▶ **Action item**
Retype, word for word, every line of the records below starting at the one that contains "Image resolution: width=1068" and ending at the one that contains "Task: Click the expand icon beside EW7763"; include both of those lines and nothing more.

++++ Given data

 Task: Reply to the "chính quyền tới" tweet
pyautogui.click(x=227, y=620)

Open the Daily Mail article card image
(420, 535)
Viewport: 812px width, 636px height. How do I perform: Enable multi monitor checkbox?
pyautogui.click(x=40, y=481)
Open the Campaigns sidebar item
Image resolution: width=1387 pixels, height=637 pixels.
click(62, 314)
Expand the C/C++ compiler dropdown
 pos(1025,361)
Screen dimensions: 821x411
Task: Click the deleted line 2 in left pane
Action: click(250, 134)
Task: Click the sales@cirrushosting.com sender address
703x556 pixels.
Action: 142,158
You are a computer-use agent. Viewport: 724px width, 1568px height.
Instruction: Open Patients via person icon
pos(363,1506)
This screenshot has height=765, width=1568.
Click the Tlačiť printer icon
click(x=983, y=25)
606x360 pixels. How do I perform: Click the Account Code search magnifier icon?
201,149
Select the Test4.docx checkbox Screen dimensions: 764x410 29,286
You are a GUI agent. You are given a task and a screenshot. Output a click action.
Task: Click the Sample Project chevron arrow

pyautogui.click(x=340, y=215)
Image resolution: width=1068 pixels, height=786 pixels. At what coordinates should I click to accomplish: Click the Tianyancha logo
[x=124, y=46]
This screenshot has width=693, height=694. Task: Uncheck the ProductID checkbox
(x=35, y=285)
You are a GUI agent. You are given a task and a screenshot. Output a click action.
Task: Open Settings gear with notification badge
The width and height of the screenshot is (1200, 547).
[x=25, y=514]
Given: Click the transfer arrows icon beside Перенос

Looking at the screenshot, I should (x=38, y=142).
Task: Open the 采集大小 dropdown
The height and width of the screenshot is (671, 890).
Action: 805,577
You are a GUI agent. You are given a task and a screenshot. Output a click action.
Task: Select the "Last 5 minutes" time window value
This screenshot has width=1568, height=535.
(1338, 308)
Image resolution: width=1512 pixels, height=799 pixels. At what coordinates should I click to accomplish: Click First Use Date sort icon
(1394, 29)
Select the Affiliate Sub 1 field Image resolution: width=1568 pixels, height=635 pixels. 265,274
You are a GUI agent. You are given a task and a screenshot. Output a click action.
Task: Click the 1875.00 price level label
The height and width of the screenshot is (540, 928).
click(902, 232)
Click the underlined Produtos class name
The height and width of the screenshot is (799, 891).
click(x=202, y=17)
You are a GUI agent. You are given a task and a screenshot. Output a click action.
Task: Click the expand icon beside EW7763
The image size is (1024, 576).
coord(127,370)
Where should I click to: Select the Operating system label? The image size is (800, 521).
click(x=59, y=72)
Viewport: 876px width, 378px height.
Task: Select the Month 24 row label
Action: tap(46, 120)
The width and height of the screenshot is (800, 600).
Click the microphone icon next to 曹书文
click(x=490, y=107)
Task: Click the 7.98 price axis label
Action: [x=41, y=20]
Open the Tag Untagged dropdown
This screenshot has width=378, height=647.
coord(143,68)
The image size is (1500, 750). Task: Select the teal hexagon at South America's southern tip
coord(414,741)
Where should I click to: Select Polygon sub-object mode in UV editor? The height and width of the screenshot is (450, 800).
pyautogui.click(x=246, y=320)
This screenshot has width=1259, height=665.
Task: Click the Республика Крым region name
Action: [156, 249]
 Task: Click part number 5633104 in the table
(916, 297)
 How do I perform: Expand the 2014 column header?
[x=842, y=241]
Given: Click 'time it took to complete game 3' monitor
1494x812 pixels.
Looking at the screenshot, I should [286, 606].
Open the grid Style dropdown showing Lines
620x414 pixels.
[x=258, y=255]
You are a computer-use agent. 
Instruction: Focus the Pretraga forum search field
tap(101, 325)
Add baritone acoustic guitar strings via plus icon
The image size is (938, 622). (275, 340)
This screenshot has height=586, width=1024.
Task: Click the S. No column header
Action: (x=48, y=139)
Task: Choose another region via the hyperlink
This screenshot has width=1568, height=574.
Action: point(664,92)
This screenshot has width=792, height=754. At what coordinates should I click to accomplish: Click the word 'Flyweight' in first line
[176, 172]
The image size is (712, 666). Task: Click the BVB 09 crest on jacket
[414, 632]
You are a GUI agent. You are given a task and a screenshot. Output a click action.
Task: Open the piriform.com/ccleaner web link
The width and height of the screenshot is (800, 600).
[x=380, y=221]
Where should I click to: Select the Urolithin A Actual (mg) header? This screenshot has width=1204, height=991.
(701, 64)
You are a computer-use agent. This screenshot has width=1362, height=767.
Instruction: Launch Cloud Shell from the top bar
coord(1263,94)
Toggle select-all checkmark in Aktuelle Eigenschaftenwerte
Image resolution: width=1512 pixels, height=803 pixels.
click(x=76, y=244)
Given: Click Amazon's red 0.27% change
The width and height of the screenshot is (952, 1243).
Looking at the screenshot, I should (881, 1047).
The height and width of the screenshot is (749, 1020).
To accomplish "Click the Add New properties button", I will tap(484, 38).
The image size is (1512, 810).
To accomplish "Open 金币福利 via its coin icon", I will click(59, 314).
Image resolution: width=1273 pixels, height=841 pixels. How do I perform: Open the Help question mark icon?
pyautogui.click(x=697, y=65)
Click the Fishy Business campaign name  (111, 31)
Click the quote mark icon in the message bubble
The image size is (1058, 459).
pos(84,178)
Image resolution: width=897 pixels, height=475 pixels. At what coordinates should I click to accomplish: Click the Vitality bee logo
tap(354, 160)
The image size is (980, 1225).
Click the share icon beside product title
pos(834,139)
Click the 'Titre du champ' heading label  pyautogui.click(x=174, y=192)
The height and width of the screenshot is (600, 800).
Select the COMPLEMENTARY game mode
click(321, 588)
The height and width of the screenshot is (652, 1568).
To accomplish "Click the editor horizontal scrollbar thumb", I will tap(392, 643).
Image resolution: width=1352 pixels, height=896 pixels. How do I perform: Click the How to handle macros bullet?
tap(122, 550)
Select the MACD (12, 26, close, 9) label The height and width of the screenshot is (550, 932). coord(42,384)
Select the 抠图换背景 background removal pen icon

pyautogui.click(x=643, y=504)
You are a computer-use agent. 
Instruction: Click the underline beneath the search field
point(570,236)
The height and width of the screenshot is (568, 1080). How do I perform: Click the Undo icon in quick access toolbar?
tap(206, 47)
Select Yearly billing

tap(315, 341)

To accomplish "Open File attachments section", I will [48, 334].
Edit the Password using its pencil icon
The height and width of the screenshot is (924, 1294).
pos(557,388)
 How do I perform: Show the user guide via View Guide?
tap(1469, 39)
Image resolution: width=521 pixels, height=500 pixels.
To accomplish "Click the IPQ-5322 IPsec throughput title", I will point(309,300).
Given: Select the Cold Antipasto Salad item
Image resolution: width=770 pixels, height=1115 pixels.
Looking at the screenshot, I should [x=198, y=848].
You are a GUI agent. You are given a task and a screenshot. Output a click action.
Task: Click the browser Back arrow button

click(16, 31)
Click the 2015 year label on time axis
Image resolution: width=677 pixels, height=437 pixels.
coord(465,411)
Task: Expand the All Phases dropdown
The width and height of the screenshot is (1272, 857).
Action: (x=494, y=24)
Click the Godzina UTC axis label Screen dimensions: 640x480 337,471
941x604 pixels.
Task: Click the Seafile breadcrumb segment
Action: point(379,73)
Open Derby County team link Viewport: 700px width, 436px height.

++++++++

▶ **Your solution**
Image resolution: width=1068 pixels, height=786 pixels. At what coordinates should I click to accomplish: Click the Tianyancha logo
[x=124, y=46]
This screenshot has width=693, height=694. Task: Uncheck the ProductID checkbox
(x=35, y=285)
You are a GUI agent. You are given a task and a screenshot. Output a click action.
Task: Open Settings gear with notification badge
The width and height of the screenshot is (1200, 547).
[x=25, y=514]
Given: Click the transfer arrows icon beside Перенос

Looking at the screenshot, I should (x=38, y=142).
Task: Open the 采集大小 dropdown
The height and width of the screenshot is (671, 890).
Action: 805,577
You are a GUI agent. You are given a task and a screenshot. Output a click action.
Task: Select the "Last 5 minutes" time window value
This screenshot has width=1568, height=535.
(1338, 308)
Image resolution: width=1512 pixels, height=799 pixels. At what coordinates should I click to accomplish: Click First Use Date sort icon
(1394, 29)
Select the Affiliate Sub 1 field Image resolution: width=1568 pixels, height=635 pixels. 265,274
You are a GUI agent. You are given a task and a screenshot. Output a click action.
Task: Click the 1875.00 price level label
The height and width of the screenshot is (540, 928).
click(902, 232)
Click the underlined Produtos class name
The height and width of the screenshot is (799, 891).
click(x=202, y=17)
You are a GUI agent. You are given a task and a screenshot. Output a click action.
Task: Click the expand icon beside EW7763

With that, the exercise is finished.